Alınan bu yanlış politikalarla yatırımcıya, ihracatçıya ve sanayiciye ummadıkları paralar kazandırdı. Bu dönemi “Nas Vurgun Dönemi” olarak tanımlayabiliriz. 2012 sonrası Nas döneminde enflasyon yüzde 70’lerde iken yıllık faiz yüzde 8,5 oranlarına düşürüldü. Faiz düşünce enflasyon da düşer gibi yanlış bir düşünceyle yıllık yüzde 8,5 oranından iki (2) yıl ödemesiz 10 yıl vadeli krediler verildi, yetmedi yeni icat gibi korumalı mevduat uygulamasına geçildi. Parası olana veya kamu bankalarına kolayca ulaşılabilen yandaş gruplara servetlerine servet katma fırsatları sunuldu.

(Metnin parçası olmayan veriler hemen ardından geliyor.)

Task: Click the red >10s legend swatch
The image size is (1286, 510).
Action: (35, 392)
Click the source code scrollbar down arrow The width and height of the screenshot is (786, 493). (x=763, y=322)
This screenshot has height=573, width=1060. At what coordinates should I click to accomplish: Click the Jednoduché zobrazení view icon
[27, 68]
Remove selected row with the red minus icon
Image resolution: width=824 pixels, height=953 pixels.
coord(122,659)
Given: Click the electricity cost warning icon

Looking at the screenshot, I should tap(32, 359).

Bu dönemde şirket karlarının enflasyondan arındırıldığında en az iki katı kadar artan karların oluştuğu görülür. Bu artışın emek verimliliğindeki bir artıştan değil ücretlerin baskılanmasından ve enflasyon ortamında şirketlerin yaptığı fahiş zamlardan kaynaklandığı bilinmektedir.

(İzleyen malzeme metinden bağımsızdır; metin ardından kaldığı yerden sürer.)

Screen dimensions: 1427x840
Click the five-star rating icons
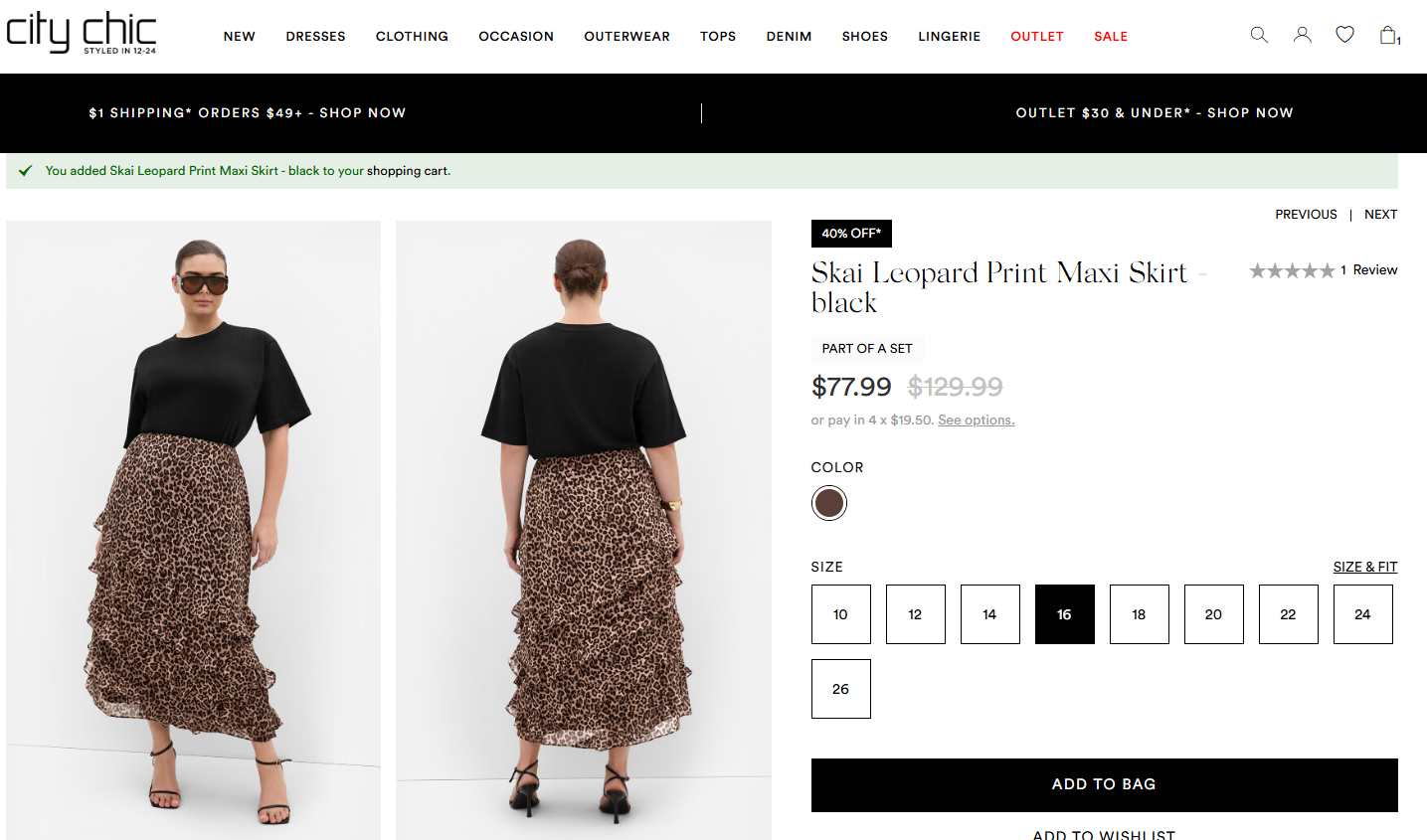(x=1292, y=270)
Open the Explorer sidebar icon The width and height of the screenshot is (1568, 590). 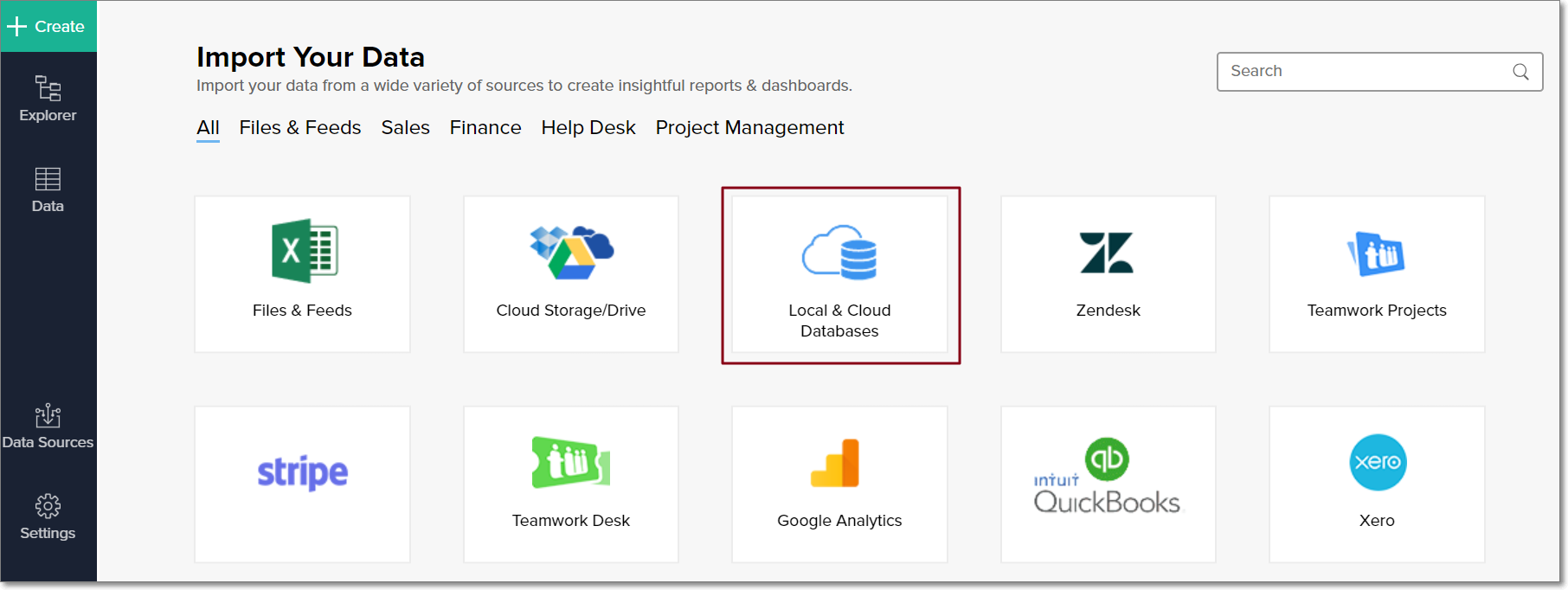tap(48, 99)
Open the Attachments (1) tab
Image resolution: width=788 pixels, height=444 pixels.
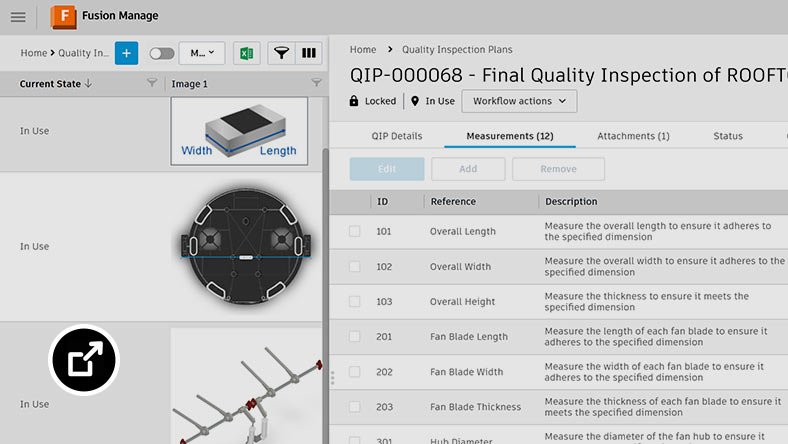(633, 136)

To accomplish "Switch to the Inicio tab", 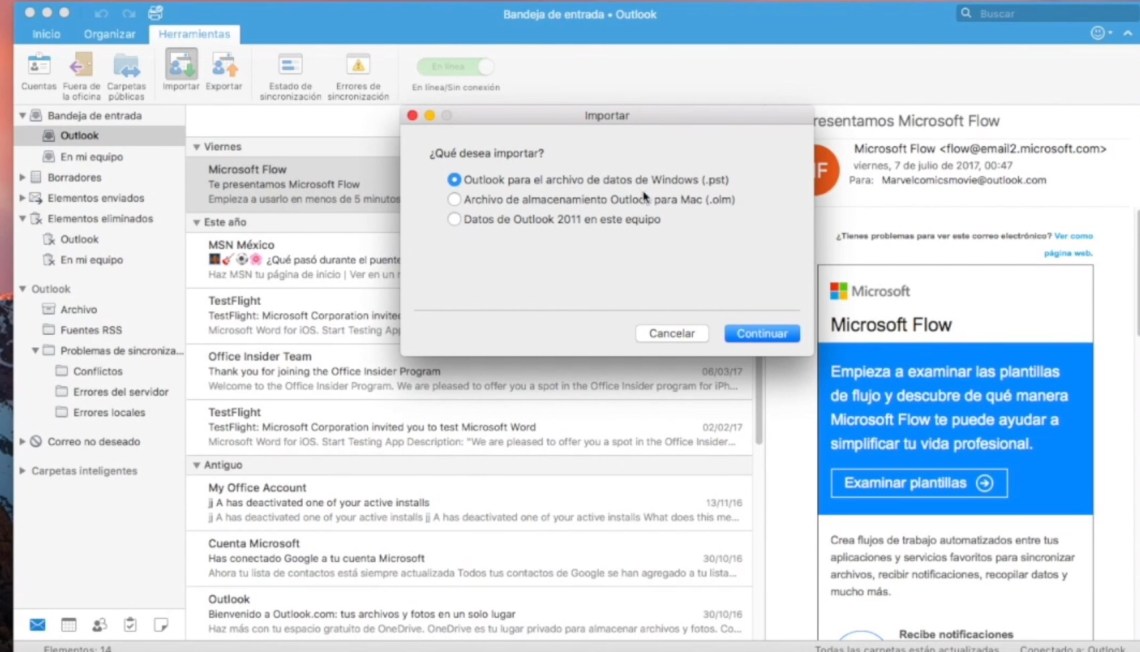I will pos(46,34).
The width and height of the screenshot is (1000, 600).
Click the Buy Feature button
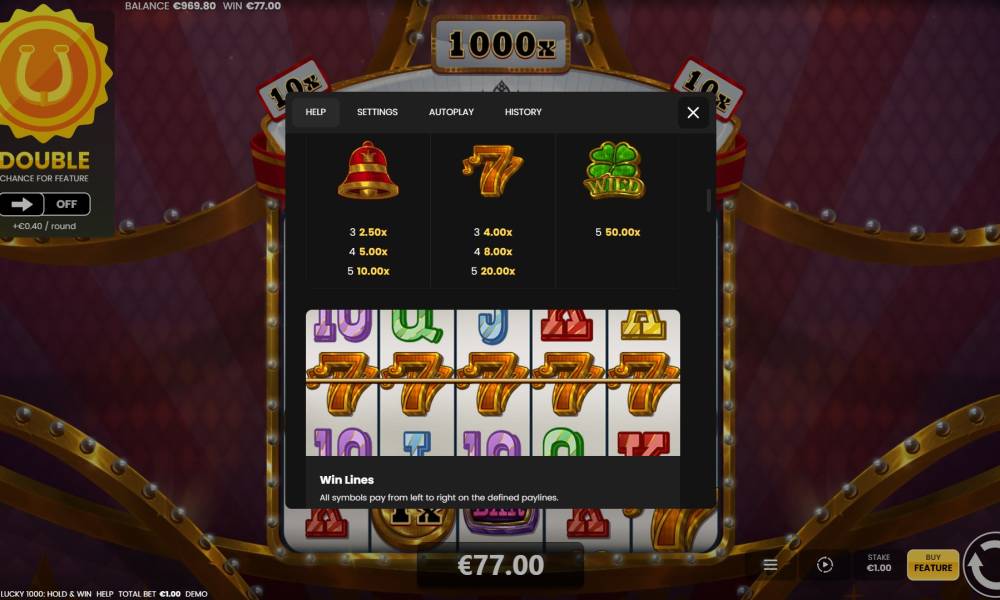tap(933, 564)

İsviçre bankası UBS’nin 2024 yılı küresel varlık yönetimi anketinde Türkiye’nin dolar cinsi yüzde 63, TL cinsi yüzde 158 artışla bireysel servet artışında dünya birincisi, gelir dağılımı adaletsizliğinde ise Avrupa sonuncusu olarak belirtilmektedir.

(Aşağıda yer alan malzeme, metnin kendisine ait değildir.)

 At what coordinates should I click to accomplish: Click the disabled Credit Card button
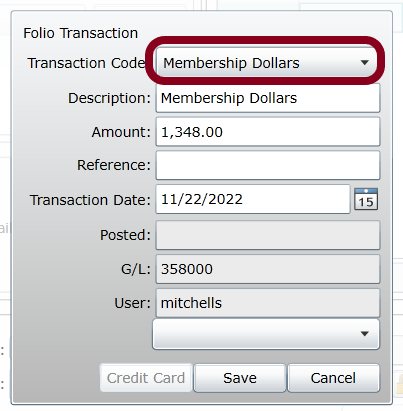(x=146, y=378)
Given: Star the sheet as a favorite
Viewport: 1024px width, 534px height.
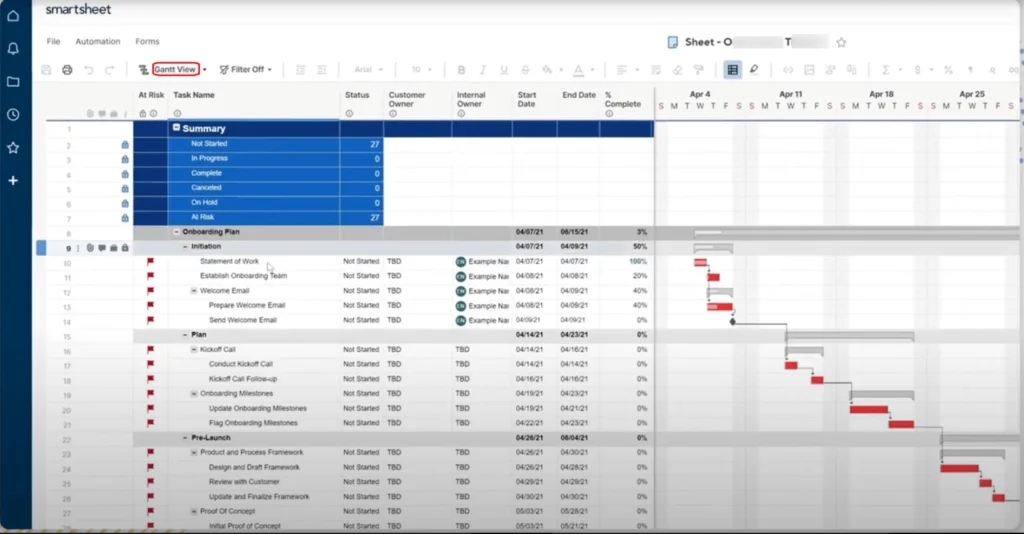Looking at the screenshot, I should (x=841, y=42).
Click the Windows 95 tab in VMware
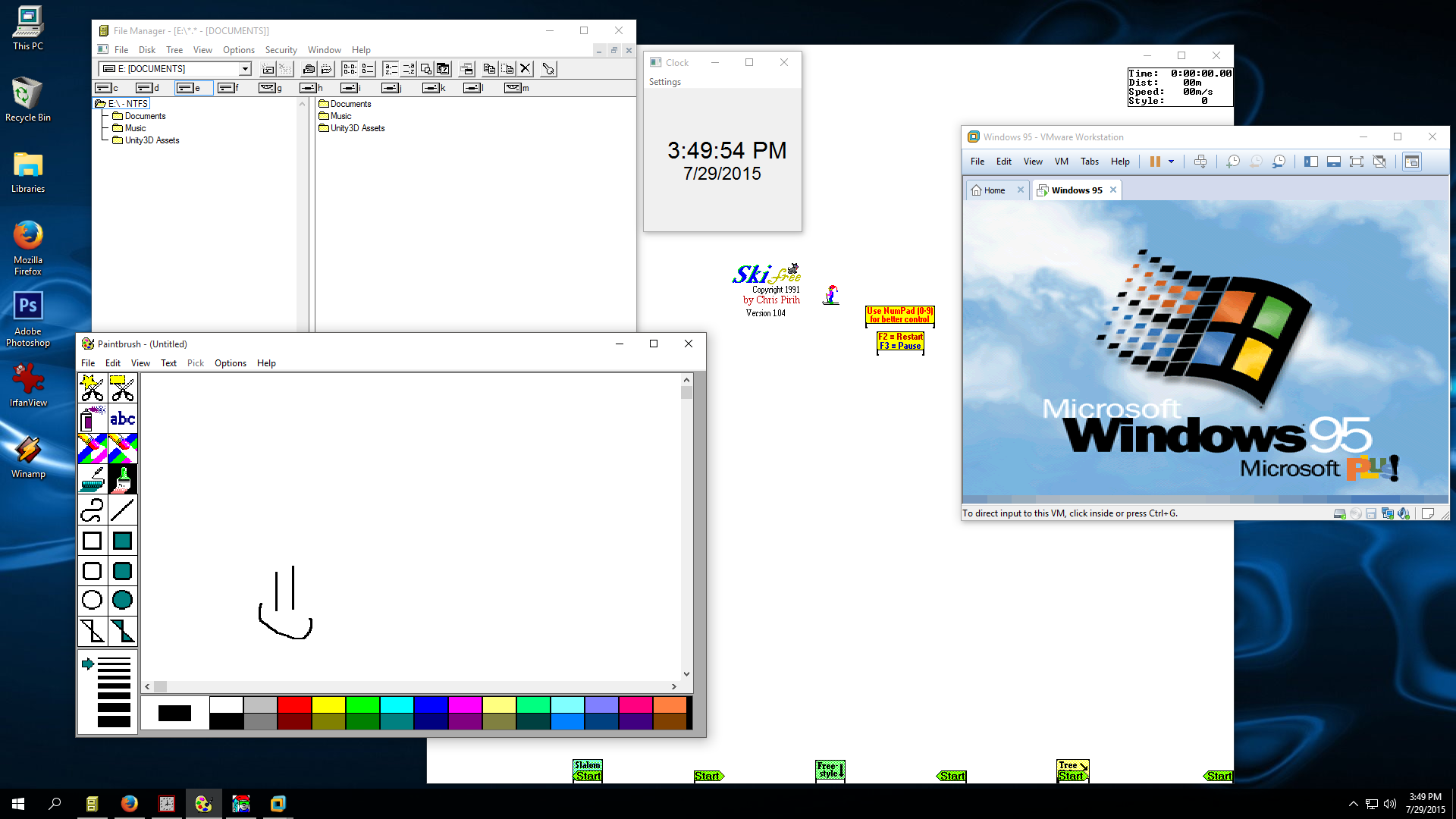Image resolution: width=1456 pixels, height=819 pixels. [1076, 190]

Alınan bu yanlış politikaların bedelini elbette işçiler, emekliler, sabit gelirliler ve esnaf ödemektedir. Yüksek enflasyon ortamında fakirden zengine ülkeden dış dünyaya kaynak transferi yapılmakta, toplumda yoksulluk ve yolsuzluk artmakta, toplum fakirleşmekte ve orta sınıf yok olmaktadır. Ekonomi politikalarını yanlış tercihlerle yanlış yola sokarsanız, düzeltmek için alınacak tedbirlerle de bir yanlışı düzeltirken diğer tarafta yeni bir yanlış yaratılmaktadır. Son uygulanan carry trade da kur korumalı mevduatın benzeri yanlış bir tercihtir. Kuru yükseltirken sistem çökecek, TL daha fazla değerlenirse bu defa dış ticaret dengesi bozulacak, ihracat azalıp ithalat artacaktır. Merkez Bankası da gelen sıcak para girişini yüksek faizle toplayıp rezervlerini arttıracaktır. Bu artış üretimden ve ihracattan sağlanan döviz gelirleri ile değil yüksek faizle sağlanmaktadır. Sıcak para için katlanılan bu yükün maliyetine uzun süre katlanılamayacak çünkü bu maliyeti yine işçi, emekli, esnaf yani yine dar gelirliler çekecektir. Toplumun alın teri yine fakirden zengine ve ülkeden dış dünyaya transfer edilecek, toplum fakirleşecektir. Dolayısıyla üçüncü yanlış politika yani üç yanlış bir doğru etmemektedir.
Yanlış politikalardan kurtulmanın yolu toplumun beklentilerini olumlu hale getirmektir. Yaratılan değerleri ülke içinde adil dağıtmaktır. Yabancıyı değil kendi vatandaşımızın refahını arttırmaktır. Bunun için de hukuk, adalet, demokrasi ve bilimsel eğitim reformlarını yapmaktır.